The Daily Telegraph, via NewsEdge Corporation :
KPMG is one of Britain's biggest accounting firms, employed (inter alia) to audit company pension schemes, so it should surely boast the technical expertise to tell the difference between a defined contribution scheme and a defined benefit one. Yet when it came to the firm's own scheme, it needed the High Court to decide. KPMG invited the court to agree that it had been running a defined contribution scheme all these years, so that the risk should fall on the retired partners.When the court disagreed, the firm appealed, and this week the Appeal Court threw the accountants out so comprehensively that it even refused leave to appeal to the Law Lords. The shortfall in the scheme will have to be found by the existing 553 partners, and at pounds 70m (in 2002) promises to make a nasty dent in the firm's operating profits. The very fact that there is a shortfall is a bit of a giveaway; in a defined contribution scheme, the question doesn't arise, since the nascent pensioner takes whatever the contributions have grown to, and buys his annuity. KPMG's case was that benefits were calculated without reference to earnings, but the court has disagreed. It's an important case, and a curious one.
KPMG is highly likely to be auditing your company pension (there are only three other big firms on the planet) and if they can't tell the difference between DB and DC, then it's a pretty poor lookout.
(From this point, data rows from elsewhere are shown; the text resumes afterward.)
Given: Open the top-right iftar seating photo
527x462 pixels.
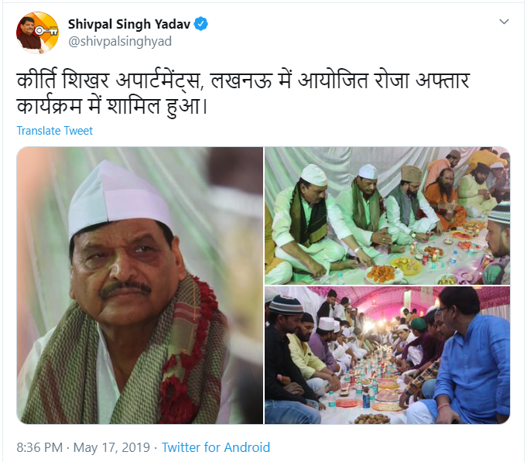Looking at the screenshot, I should (x=387, y=216).
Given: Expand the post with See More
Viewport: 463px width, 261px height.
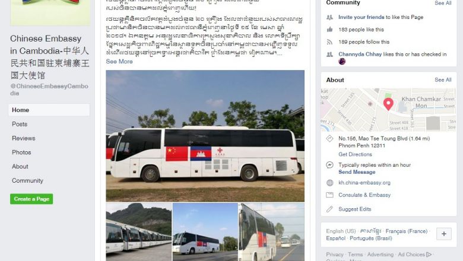Looking at the screenshot, I should click(119, 61).
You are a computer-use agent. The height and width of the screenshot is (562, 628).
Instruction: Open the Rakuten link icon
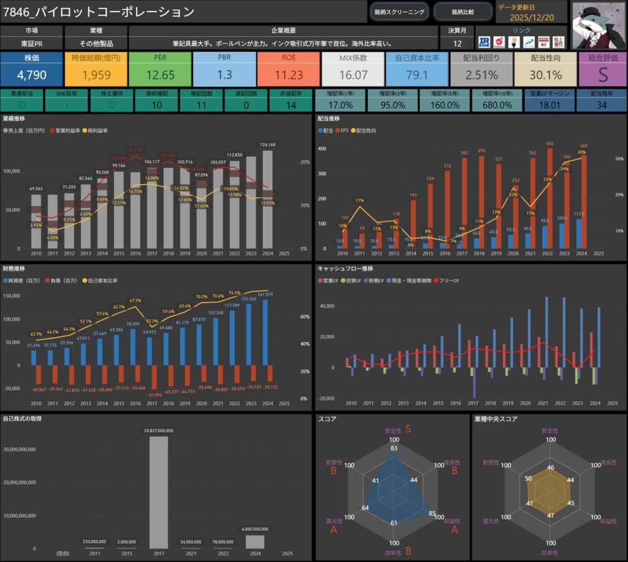(500, 42)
In the increasingly frenzied game of pass the parcel being played between employers and employees faced with pension deficits, the small print is important. It's created lots of lucrative work for accountants, but KPMG may find the clients less inclined to appoint them in future.
Wednesday, August 03, 2005
KPMG does not know the difference between DB and DC?
Well, we all know there is a HUGE difference between accountants and actuaries. (Do I need to tell any actuary jokes?) But this press release is a rather harsh example of why a good HR consulting firm lime Mercer, Towers Perrin or Wyatt should be doing your benefits consulting and not a Big 4 firm.